FREQUENTLY ASKED QUESTIONS

Guaranty & Liens:

Is a personal guaranty required from the borrower?

Owners having 20% or more of the borrowing business must provide a personal guaranty. Lenders may require other individuals to guarantee the loan as well. The guaranty by owners of less than 20% may be limited or full. All individuals guaranteeing the loan must provide a personal financial statement.

What is an unlimited personal guaranty?

An Unlimited Personal Guaranty is where the borrower/guarantor is guaranteeing the entire outstanding loan amount plus legal fees, accrued interest, and costs associated with collecting on the loan.

What are the guaranty requirements?

  • For a sole proprietorship, the sole proprietor.
  • For a partnership, all general partners, and all limited partners owning 20% or more of the equity of the firm.
  • For a corporation, all owners of 20% or more of the corporation and each officer and director.
  • For limited liability companies (LLCs), all members owning 20% or more of the company and each officer, director, and managing member.

Does my spouse have to guarantee the loan?

If the spouse does not own any percentage of the borrower’s business then the spouse does not have to guarantee the loan. For smaller and newer advisors and for loans that are borderline for approval, a spouse who generates income can be added as a guarantor to help push the loan over the approval line with the lender.

For SBA loans, if a spouse of an owner owns any percentage, and the spouse's equity and the owner's equity combined equals 20% or more, the spouse also has to be a guarantor. So, if an owner has 19% equity and their spouse has 1% equity then both must be guarantors.

Is a guaranty required if an entity that has ownership is a trust?

If the entity that owns 20% or more of the business is a trust (revocable or irrevocable), the trust must guarantee the loan with the trustee executing the guaranty on behalf of the trust and providing the required certifications. In addition, if the trust is revocable, the trustee also must guarantee the loan. Financial statements are necessary to determine the assets available to support the guaranty.

Can I reduce ownership interest to avoid a guaranty?

For SBA loans, any person subject to the personal guaranty requirements six months prior to the date of the loan application would continue to be subject to the requirements even if that person has changed his or her ownership interest to less than 20%.

The only exception to the six-month rule is when that person completely divests his or her interest prior to the date of application. Complete divestiture includes divestiture of all ownership interest and severance of any relationship with the business in any capacity, including being an employee (paid or unpaid).

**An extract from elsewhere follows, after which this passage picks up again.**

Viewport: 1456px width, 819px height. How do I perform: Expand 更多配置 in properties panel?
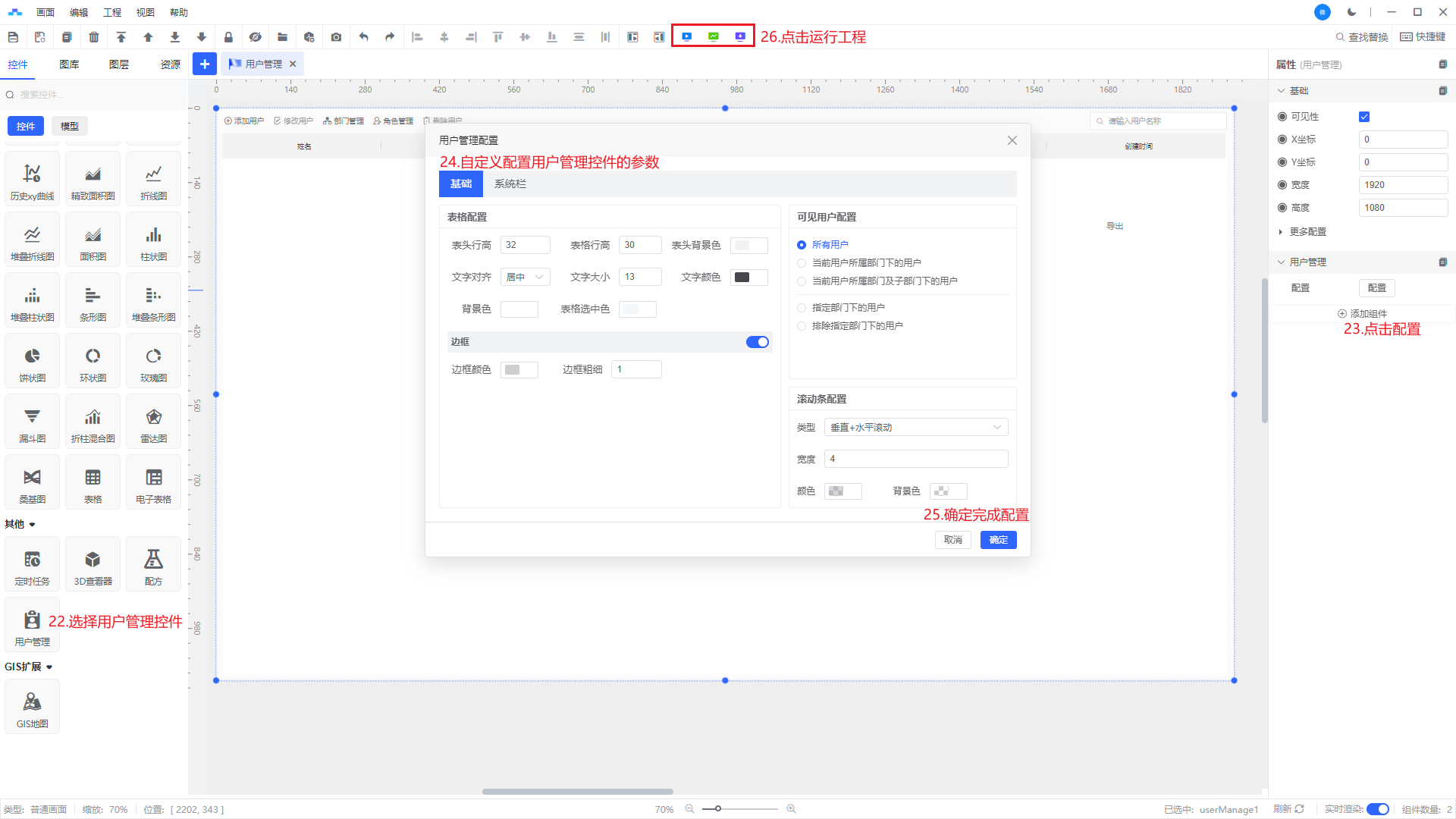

Is the lender going to place a lien on my business?

Yes. The lender will file a UCC-1 blanket lien against your advisory business for all current and future business assets.

Is a business lien applied on only the clients being purchased?

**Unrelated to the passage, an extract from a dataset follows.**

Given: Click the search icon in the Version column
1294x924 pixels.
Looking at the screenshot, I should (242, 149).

No. It applies to all your current, acquired, and future clients.

Does a lender require that they are in first lien position?

Almost always.

How does the lender lien position impact the lender(s) I use in the future?

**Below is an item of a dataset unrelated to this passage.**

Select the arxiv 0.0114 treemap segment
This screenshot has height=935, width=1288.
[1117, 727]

You will not be able to use multiple lenders (for any significant loan amounts) for different business loans. Lenders generally require to be in first lien position but only one lender can be. If a different lender is needed (or wanted) for your second loan, they will typically refinance your existing loan and roll it into the new loan. This places the new lender in first lien position.

What happens if the seller’s business has a lien on it when the loan closes?

This will come up in the lenders lien searches. If there is an outstanding lien on the business/clients you’re purchasing, the bank will payoff that lien at closing if the seller does not pay it off before. The lender will require a payoff letter and need wiring instructions for the party holding the lien. Of course, the seller can payoff the lien and get a lien release before the loan closes if they choose.

What about substituing a guarantor?

Substitution of Personal and/or Corporate Guaranty Liability The SBA Notice Info Notice 5000-848663, issued on October 10, 2023, marks a significant update to SBA loan policy by introducing the ability for borrowers to substitute personal and/or corporate guaranty liability under certain conditions. This report provides a detailed analysis of the Notice, exploring its implications for borrowers, lenders, and the overall SBA loan ecosystem.

Key Points:

Scope: This Notice applies to both 7(a) loans (full and partial changes of ownership) and 504 loans (partial changes of ownership only).

Substitution Allowed: With SBA approval, borrowers can now replace existing personal and/or corporate guarantors with qualified substitutes. This potentially offers greater flexibility for borrowers facing changes in business ownership or personal circumstances.

Conditions: Approval for substitution is contingent on several factors, including the good standing of the loan, the financial strength and eligibility of the proposed substitute guarantor, and the absence of adverse impact on the SBA's financial interests.

Original Guarantor Liability: The original guarantor may still be liable for certain obligations incurred before the substitution is approved.